May be redundant for some that have been on this journey, but for me it was new and very informative about hormone therapy: 

  1. Radiation and surgery are the only “cures” or way to eradicate the remaining prostate cancer cells. (Surgery has already removed the prostate in my case)
  2. Re-established and confirmed radiation is not an option for jpouch
  3. Hormone therapy doesn’t cure prostate cancer, just controls
  4. Doesn’t work forever, but can be used without radiation

It was determined that hormone therapy is not recommended at this time, based on my age, 57, active lifestyle, quality of life and level of PSA, 0.014, up from 0.003 in March. Side effects that have been documented in other publications

  1. Libido
  2. hot flashes
  3. weight gain/loss
  4. muscle mass loss
  5. bone density loss 

However, if the PSA levels continue to accelerate at the pace during the next test, Sept 2022, the following options area could be available:

  1. PSMA, PSMA link, is the latest pet scan that can assist in determining the tumor location.
    1. However, PSA levels need to be greater than .2 “detectable” the higher the PSA the greater chance of detection
  2. PSMA would be able to provide a more specific area, organ, lymph node etc that could be explored and directly treated through:
    1. surgery
    2. radiation if not in the jpouch region

Waiting around for the PSA to rise or gets to a detectable level will be a difficult adjustment, but at this time that is  the option that has been presented. I am going to continue pursue other consults at Temple University Hospital and SKMCC, in addition, exploring other treatments. Please chime in if there are other not traditional paths and or if i could be viewing differently.  

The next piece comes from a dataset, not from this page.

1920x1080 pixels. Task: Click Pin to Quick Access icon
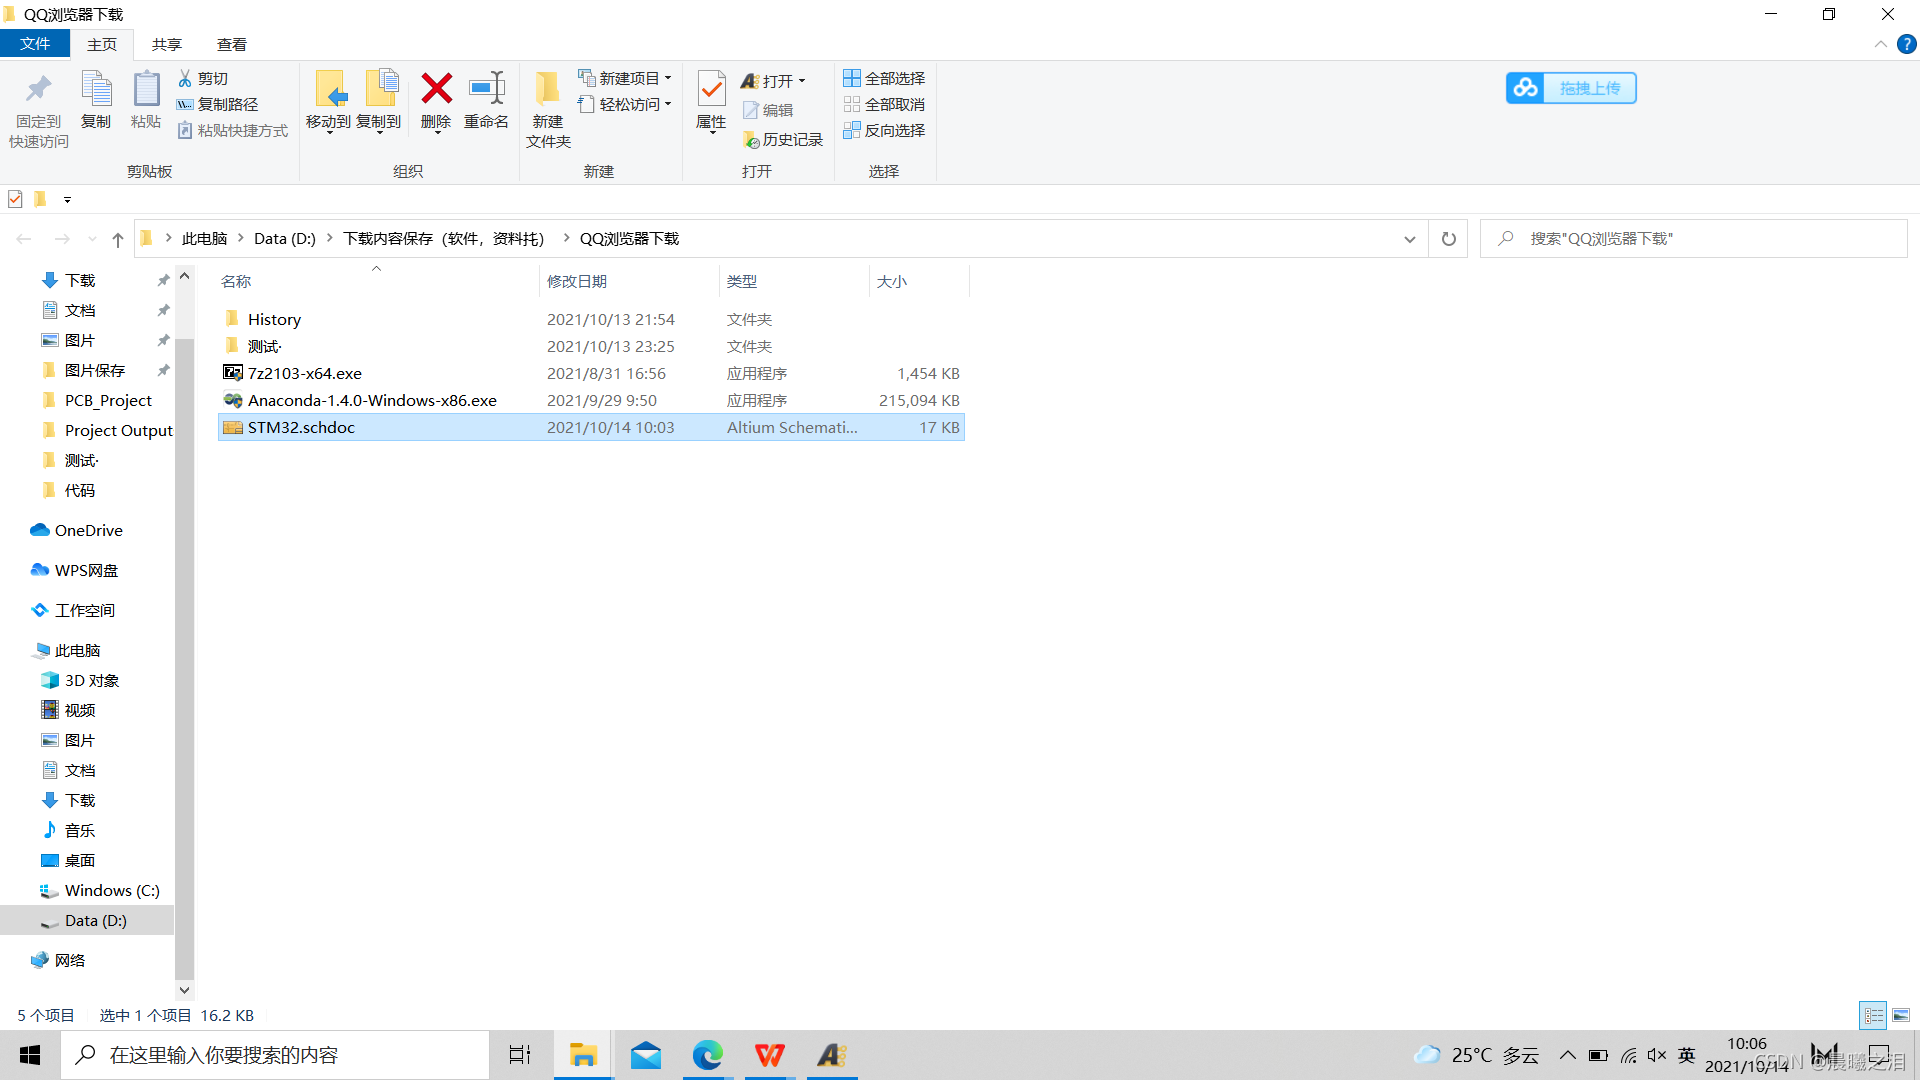point(39,90)
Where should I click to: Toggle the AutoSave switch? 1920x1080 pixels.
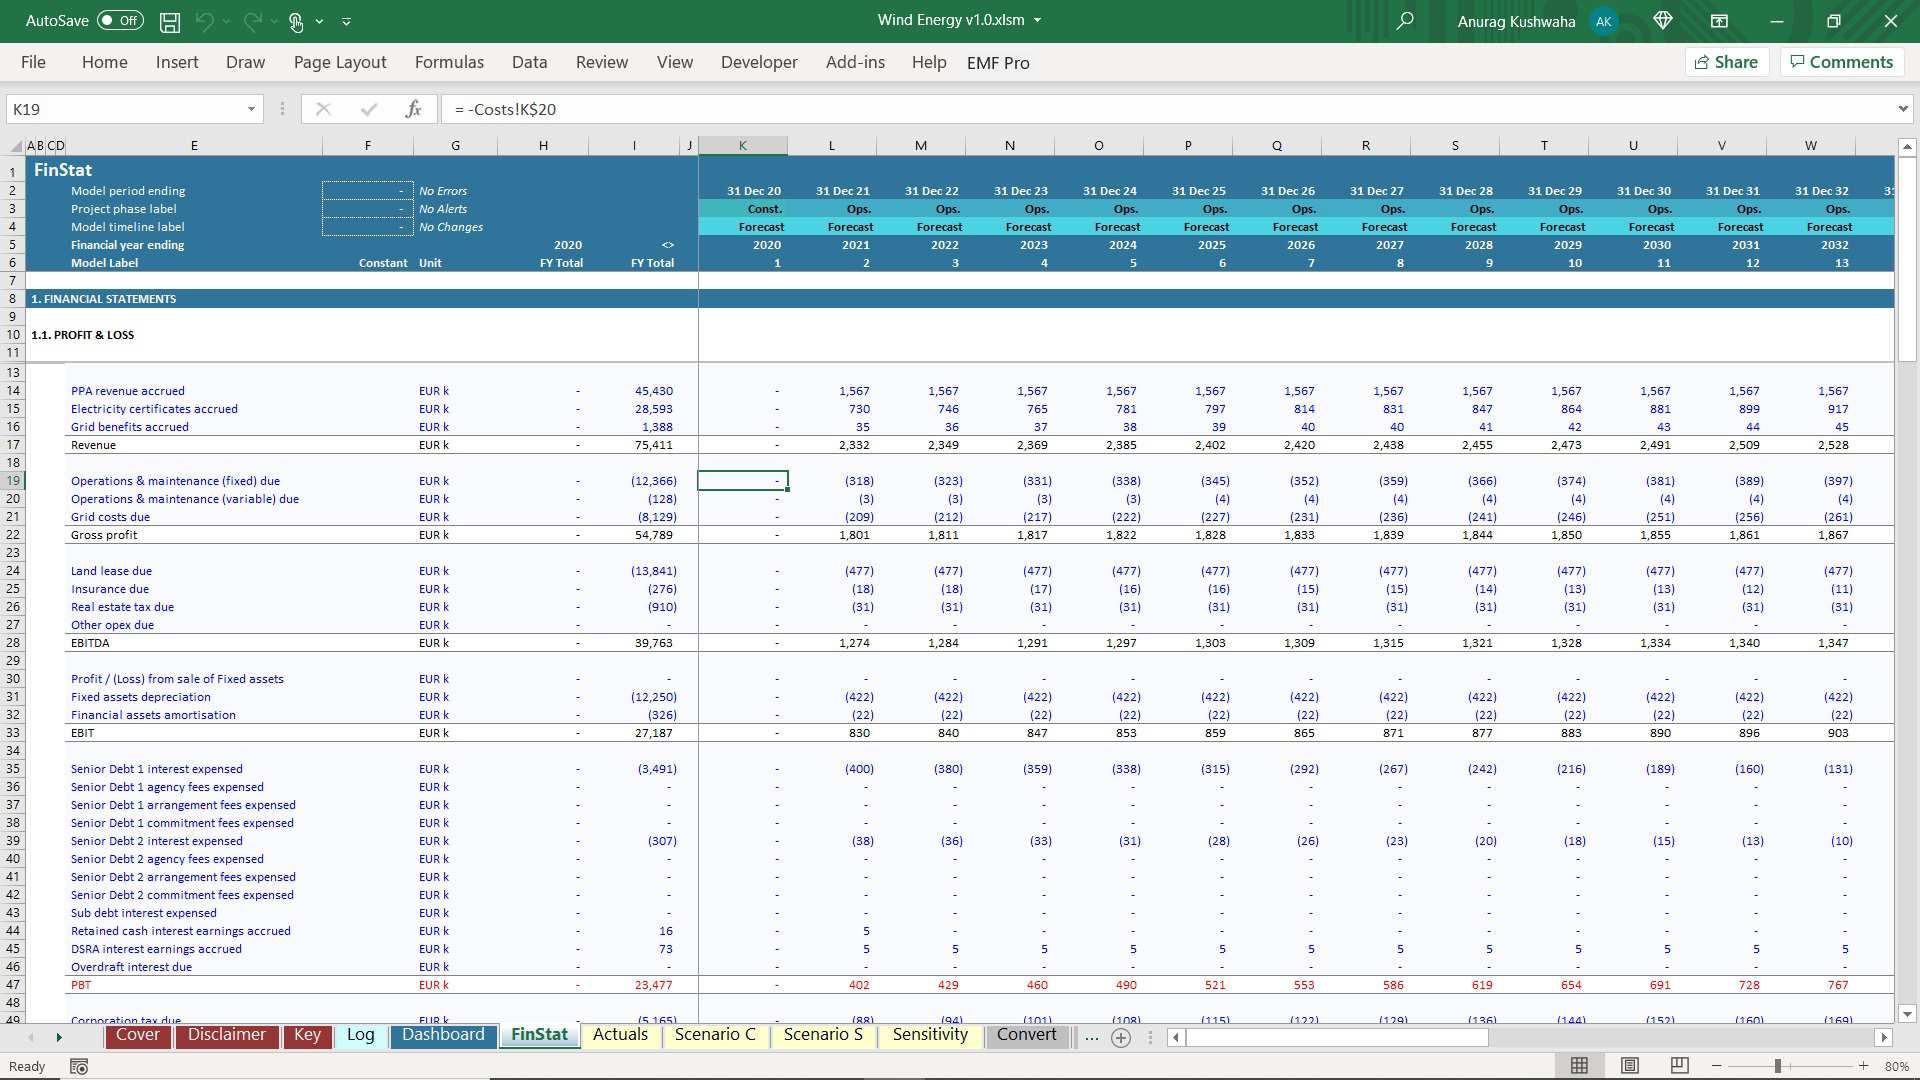coord(120,21)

Thank you for the collaboration and providing an outlet for jpouch/prostate cancer community!  Knowing that I am not traveling this journey alone is comforting and cathartic.

Hi,

I think you received excellent information and very reasonable advice from the doctor.

While you are left hanging for the time being, they kind of have you on some sort of ‘active surveillance.’  (although I am using the term out of context as originally intended).

As I indicated earlier, this is an issue near and dear to me as I run a very high PSA. My surgeon warned me to deal with any PCa issues before surgery as radiation will never be an option in my post TPC/IPAA world.

Last edited by New577

Steve

I looked up the treatment and it seems to be a first line treatment. There is a current FDA  trial going on for PCa, and it excludes men with prior surgery and high Gleason scores.

thank you so much for the information. It’s good to know the researchers continue to try and develop new and innovative ways for cancer treatment.

if there is a non surgical/non radiation treatment out there I would be interested, in case the future does not bode well for my prostate.